You’ll need several references, and it’s good to have a mix of the kinds of reference. A former boss, former peers, former customers, former direct reports are all good work related contacts. It also helps if you have references from any volunteer organizations you have been actively involved in. If you are recently out of school, or involved in a graduate or technical program, references from teachers/professors are helpful.

If you have worked previously in your target industries or if you can find a strong reference in a target company, these references will have a stronger voice with the employer when references are checked.

It is best to stay away from using relatives as references.

If you are currently employed, use good judgment when asking co-workers and others close to the current organization to act as a reference. If word gets out that you are considering other employment, it could generate awkward and detrimental behaviors toward you.

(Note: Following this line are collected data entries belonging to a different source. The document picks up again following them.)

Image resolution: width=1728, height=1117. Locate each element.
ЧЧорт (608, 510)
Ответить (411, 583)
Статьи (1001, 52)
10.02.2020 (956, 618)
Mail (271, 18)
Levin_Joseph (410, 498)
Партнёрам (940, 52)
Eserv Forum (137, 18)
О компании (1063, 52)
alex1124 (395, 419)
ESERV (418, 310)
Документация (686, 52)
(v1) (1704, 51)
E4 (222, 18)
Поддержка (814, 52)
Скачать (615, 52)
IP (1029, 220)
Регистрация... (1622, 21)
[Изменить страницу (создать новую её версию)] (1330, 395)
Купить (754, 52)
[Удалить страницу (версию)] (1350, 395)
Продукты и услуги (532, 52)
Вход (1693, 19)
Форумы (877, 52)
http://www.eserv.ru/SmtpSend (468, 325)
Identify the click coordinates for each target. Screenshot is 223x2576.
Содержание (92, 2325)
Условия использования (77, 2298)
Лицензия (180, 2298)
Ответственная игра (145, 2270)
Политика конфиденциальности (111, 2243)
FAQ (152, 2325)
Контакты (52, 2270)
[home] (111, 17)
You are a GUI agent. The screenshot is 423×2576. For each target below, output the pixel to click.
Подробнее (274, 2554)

When you provide references to a prospective  employer, it is critical that you notify the references that they may be contacted. Provide your references some background information on the job posting, the company, the industry, and a couple of things you would like your reference to highlight about you during the conversation. It’s a good idea to ask the reference to let you know when they’ve been contacted and get their impressions of the conversation. Any activity with references should be recorded on the job log.

Your reference database should contain at least six to ten entries:

  • Reference name and current job title.
  • Mailing Address
  • Telephone Number
  • Email Address
  • A brief description of when and where you worked with the individual and your relationship with them.

It is a good idea to include all of your references on the distribution of your Announcement of Avaliability and your Status Updates. If possible, include one or more references as your accountability partner and ask them for feedback on your artifacts. Keeping your references engaged in your job search will help move the job search forward.